The mgcv package will also create plots that describe the realtionship between each predictor and outcome!:
plot(second_model, pages=1, residuals=T, pch=19, cex=0.25,
scheme=1, col='#FF8000', shade=T,shade.col='gray90')
This “contour plot” lets us look at multiple variables at once:
vis.gam(second_model, type = "response", plot.type = "contour")
We can also do something called “tensor product smoothing” here which you can think of as a smoother that smooths the smoothers of multiple variables at once in order to create a three dimensional plot of the non-linear relationships between the predictors and the outcome.
third_model <- gam(Overall ~ te(Income, Edu), data = data)
vis.gam(third_model, type='response', plot.type='persp',
phi=30, theta=30,n.grid=500, border=NA)
Once again, I'm not sure why GAMs don't have more influence in sociology. At the very least, I encourage you to use them to triangulate your work with linear models.

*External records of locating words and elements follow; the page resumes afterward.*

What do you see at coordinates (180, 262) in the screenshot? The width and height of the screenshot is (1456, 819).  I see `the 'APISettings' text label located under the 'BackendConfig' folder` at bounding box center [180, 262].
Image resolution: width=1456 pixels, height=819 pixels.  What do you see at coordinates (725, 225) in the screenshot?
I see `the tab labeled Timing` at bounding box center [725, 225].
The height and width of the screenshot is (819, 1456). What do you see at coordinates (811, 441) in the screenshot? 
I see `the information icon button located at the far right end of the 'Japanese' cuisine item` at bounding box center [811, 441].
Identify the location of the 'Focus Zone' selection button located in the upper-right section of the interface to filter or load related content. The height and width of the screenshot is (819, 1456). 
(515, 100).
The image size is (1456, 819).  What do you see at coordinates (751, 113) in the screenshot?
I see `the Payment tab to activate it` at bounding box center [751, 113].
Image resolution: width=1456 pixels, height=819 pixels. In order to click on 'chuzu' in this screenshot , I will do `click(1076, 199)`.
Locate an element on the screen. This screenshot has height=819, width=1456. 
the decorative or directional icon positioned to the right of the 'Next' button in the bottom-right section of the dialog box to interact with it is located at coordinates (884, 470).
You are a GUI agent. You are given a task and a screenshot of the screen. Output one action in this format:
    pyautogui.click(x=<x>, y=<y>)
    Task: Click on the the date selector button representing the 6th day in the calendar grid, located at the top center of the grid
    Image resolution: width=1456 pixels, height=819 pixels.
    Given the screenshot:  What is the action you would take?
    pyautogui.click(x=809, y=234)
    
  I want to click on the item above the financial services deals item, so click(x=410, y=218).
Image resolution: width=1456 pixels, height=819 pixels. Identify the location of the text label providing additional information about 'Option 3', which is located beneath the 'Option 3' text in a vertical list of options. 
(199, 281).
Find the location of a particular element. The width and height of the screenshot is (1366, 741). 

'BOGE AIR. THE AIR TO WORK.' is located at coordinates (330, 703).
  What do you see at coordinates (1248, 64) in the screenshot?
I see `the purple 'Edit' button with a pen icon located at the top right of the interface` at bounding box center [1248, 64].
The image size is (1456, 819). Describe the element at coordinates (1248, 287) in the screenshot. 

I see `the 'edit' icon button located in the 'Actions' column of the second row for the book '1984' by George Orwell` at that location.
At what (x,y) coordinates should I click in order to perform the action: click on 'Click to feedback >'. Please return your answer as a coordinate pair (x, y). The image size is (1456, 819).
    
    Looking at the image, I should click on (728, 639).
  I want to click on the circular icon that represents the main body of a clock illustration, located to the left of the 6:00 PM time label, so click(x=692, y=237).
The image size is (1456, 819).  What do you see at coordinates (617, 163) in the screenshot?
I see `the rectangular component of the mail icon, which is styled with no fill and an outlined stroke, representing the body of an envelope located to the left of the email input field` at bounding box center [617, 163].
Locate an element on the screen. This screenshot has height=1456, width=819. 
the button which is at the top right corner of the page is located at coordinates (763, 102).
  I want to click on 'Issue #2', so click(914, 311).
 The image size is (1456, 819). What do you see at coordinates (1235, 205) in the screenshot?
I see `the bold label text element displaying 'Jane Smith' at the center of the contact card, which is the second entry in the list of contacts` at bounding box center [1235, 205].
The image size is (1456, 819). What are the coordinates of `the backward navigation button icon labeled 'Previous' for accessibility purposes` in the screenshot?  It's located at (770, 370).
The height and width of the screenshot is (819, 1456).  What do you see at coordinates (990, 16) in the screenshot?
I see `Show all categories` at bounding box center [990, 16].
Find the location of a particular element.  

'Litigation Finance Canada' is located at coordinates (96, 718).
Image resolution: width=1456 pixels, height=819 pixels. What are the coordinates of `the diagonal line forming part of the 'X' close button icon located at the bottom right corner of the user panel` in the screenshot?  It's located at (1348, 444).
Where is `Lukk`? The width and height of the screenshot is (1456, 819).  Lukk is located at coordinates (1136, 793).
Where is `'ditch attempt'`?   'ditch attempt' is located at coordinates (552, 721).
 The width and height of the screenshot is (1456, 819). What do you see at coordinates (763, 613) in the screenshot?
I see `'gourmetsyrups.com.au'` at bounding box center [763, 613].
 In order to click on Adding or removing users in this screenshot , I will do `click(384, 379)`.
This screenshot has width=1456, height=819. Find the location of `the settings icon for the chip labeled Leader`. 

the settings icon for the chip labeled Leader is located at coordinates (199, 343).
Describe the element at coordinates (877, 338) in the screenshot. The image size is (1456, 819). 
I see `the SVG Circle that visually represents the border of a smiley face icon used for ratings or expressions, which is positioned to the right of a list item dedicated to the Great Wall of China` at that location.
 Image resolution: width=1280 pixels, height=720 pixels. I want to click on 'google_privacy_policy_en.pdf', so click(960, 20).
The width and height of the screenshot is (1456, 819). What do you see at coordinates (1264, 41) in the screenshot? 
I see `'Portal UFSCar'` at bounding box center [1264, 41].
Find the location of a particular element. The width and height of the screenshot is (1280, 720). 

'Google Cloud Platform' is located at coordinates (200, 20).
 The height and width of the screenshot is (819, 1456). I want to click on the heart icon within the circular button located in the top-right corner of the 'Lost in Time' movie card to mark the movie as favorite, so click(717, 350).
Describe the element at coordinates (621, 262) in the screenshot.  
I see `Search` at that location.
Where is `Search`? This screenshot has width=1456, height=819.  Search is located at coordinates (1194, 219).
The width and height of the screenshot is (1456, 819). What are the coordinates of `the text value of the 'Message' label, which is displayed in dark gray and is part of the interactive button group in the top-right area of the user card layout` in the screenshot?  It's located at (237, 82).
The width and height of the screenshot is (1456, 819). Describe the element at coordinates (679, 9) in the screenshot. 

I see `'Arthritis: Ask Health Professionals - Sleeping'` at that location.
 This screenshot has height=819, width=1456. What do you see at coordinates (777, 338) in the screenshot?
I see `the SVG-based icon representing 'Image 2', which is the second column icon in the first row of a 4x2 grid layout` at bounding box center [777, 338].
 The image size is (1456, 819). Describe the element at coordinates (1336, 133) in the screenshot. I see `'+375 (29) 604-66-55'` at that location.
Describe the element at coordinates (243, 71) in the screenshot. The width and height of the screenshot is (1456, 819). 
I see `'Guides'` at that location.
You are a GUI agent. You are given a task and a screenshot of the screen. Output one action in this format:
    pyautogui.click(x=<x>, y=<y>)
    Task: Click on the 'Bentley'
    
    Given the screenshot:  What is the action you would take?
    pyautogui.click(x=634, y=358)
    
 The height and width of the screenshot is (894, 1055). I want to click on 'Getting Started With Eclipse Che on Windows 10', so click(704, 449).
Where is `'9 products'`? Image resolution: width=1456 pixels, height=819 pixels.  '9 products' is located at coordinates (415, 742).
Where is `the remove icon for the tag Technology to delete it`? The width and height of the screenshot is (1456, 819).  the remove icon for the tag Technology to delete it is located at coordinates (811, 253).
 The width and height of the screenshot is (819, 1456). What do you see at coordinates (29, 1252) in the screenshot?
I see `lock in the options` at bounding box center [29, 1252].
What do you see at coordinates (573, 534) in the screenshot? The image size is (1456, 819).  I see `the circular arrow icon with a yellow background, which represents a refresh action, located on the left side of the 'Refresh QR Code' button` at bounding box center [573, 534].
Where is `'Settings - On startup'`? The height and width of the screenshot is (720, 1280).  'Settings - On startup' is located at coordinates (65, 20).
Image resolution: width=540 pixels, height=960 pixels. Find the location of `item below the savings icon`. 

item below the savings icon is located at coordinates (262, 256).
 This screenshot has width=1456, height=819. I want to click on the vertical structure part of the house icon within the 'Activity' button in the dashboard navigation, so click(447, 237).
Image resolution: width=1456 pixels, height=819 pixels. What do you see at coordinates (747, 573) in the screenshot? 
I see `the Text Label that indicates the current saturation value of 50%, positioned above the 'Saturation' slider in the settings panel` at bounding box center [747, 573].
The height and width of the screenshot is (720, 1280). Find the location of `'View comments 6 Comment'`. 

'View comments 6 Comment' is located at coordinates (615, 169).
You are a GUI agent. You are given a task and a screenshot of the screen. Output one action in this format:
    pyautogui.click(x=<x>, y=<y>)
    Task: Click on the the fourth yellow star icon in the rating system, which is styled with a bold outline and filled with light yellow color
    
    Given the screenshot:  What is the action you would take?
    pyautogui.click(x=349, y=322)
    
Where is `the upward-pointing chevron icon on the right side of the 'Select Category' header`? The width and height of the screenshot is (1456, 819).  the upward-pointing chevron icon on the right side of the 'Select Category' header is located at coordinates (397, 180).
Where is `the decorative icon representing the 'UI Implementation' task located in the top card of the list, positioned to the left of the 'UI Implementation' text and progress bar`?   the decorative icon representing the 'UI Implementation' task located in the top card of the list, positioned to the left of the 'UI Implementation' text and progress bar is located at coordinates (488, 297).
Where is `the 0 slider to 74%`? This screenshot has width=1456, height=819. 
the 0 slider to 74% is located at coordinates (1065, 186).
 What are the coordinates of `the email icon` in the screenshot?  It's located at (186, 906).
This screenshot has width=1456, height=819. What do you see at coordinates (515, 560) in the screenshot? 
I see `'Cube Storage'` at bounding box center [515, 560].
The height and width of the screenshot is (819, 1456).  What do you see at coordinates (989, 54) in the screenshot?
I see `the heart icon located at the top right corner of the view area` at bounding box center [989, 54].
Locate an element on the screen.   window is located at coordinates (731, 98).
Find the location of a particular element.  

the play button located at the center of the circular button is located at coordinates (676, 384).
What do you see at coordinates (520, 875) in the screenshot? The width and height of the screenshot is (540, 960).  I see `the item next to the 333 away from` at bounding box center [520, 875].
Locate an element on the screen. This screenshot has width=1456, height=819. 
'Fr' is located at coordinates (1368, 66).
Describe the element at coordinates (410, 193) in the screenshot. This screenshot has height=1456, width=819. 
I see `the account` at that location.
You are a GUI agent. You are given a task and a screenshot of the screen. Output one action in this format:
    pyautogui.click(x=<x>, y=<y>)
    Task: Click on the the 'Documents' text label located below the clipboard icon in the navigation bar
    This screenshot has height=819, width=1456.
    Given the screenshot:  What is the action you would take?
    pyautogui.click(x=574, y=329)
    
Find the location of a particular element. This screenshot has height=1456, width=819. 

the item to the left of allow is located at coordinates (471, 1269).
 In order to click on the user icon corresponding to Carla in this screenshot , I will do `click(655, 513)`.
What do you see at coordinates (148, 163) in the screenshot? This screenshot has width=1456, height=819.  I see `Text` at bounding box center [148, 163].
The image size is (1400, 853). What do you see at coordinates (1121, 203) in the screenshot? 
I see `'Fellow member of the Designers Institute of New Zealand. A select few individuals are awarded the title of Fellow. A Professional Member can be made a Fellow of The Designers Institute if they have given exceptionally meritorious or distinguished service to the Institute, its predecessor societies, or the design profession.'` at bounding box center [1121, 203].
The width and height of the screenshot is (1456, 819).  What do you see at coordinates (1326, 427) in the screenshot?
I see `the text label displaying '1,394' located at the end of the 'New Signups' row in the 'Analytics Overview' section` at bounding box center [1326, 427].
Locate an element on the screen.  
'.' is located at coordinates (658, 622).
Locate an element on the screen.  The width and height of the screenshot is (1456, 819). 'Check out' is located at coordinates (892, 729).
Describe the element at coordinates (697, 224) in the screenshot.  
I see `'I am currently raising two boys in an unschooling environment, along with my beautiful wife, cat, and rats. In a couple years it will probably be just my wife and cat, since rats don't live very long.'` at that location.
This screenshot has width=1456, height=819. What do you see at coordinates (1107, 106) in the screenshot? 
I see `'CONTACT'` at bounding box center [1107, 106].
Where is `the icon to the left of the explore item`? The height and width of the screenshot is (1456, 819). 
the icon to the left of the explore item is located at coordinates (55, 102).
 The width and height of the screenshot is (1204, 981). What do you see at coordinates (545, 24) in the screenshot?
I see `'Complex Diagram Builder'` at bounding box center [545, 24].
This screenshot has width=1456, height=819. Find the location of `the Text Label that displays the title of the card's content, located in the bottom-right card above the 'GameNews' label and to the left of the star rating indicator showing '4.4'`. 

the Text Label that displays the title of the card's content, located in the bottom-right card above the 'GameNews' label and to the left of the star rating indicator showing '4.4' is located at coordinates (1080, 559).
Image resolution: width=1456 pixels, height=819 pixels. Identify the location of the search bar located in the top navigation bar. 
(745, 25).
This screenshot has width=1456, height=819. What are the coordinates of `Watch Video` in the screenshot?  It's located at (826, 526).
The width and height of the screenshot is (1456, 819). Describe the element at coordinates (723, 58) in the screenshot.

Illustration from James et al. “An Introduction to Statistical Lerning, p. 308
Regression trees first separate data into “regions” based using something called recursive binary partioning. Essentially this means that the data are grouped into subsets of observations that have similar values on a predictor.
Next, regression tree algorithims simply take the mean value of all observations within each “region” or “subset” and use this to make a prediction about an outcome.
A brief example will help me illustrate this more clearly. We
are going to create a regression tree using the tree function
within the tree package and the built-in mtcars dataset
install.packages("tree")
library(tree)
tree.cars <- tree(mpg~., mtcars)
The mpg~. indicates we want to treat mpg as the outcome
but look at every other variable in the dataset as a
possible preditor.
One of the great things about regression trees is that they are very easy to interpret- even for those who have no idea what regression is!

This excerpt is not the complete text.